▸ **Instructions for the task**:
The response must consist of the lines below from the one with "Android (35, 2308)" through the one with "Windows 11 (16, 2381)", exactly as they appear and with both ends kept.

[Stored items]

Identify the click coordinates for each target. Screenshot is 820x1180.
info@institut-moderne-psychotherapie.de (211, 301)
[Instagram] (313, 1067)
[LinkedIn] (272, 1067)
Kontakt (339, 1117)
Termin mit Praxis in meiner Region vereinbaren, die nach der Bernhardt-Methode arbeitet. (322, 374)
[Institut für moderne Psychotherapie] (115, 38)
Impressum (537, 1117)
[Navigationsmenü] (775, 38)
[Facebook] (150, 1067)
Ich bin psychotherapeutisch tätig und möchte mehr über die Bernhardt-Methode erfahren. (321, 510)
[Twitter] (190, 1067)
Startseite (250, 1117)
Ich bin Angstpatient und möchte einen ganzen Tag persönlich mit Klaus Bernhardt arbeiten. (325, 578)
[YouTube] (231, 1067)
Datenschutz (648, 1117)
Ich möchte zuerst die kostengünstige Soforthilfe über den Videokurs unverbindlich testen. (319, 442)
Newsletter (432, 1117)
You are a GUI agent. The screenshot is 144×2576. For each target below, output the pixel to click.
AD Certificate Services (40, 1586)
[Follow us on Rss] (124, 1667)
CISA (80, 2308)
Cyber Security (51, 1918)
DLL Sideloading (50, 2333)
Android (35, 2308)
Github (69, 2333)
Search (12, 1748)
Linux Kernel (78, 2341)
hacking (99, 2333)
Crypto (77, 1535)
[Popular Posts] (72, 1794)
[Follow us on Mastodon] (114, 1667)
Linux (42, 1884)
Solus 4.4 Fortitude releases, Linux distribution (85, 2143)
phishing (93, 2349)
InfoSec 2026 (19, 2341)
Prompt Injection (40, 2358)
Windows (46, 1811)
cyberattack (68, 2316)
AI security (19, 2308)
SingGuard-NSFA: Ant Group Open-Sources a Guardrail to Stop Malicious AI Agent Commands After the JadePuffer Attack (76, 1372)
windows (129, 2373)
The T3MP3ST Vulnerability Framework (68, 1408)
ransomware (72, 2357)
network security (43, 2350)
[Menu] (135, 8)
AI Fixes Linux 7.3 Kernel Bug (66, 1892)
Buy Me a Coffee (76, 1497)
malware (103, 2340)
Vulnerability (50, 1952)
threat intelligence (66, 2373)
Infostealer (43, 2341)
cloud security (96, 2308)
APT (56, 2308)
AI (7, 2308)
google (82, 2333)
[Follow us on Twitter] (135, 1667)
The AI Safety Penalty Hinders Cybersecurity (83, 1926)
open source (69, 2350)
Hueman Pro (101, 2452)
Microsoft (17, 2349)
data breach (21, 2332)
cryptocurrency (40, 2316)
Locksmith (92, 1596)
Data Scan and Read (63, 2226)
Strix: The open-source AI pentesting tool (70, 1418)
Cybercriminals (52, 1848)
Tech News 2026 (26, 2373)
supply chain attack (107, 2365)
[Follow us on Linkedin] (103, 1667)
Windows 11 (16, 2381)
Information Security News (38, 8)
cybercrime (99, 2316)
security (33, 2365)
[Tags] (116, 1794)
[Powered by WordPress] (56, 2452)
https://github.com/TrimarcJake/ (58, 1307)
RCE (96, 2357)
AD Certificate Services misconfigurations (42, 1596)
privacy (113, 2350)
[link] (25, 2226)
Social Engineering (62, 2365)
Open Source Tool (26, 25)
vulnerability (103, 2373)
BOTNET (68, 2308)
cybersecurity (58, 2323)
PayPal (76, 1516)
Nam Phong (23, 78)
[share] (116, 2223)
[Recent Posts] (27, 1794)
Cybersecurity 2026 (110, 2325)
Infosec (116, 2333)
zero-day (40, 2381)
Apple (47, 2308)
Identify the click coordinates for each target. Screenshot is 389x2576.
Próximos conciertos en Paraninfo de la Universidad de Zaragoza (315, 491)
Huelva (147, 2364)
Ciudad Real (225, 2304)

▸ **Output for this exercise**:
Android (35, 2308)
Github (69, 2333)
Search (12, 1748)
Linux Kernel (78, 2341)
hacking (99, 2333)
Crypto (77, 1535)
[Popular Posts] (72, 1794)
[Follow us on Mastodon] (114, 1667)
Linux (42, 1884)
Solus 4.4 Fortitude releases, Linux distribution (85, 2143)
phishing (93, 2349)
InfoSec 2026 (19, 2341)
Prompt Injection (40, 2358)
Windows (46, 1811)
cyberattack (68, 2316)
AI security (19, 2308)
SingGuard-NSFA: Ant Group Open-Sources a Guardrail to Stop Malicious AI Agent Commands After the JadePuffer Attack (76, 1372)
windows (129, 2373)
The T3MP3ST Vulnerability Framework (68, 1408)
ransomware (72, 2357)
network security (43, 2350)
[Menu] (135, 8)
AI Fixes Linux 7.3 Kernel Bug (66, 1892)
Buy Me a Coffee (76, 1497)
malware (103, 2340)
Vulnerability (50, 1952)
threat intelligence (66, 2373)
Infostealer (43, 2341)
cloud security (96, 2308)
APT (56, 2308)
AI (7, 2308)
google (82, 2333)
[Follow us on Twitter] (135, 1667)
The AI Safety Penalty Hinders Cybersecurity (83, 1926)
open source (69, 2350)
Hueman Pro (101, 2452)
Microsoft (17, 2349)
data breach (21, 2332)
cryptocurrency (40, 2316)
Locksmith (92, 1596)
Data Scan and Read (63, 2226)
Strix: The open-source AI pentesting tool (70, 1418)
Cybercriminals (52, 1848)
Tech News 2026 (26, 2373)
supply chain attack (107, 2365)
[Follow us on Linkedin] (103, 1667)
Windows 11 (16, 2381)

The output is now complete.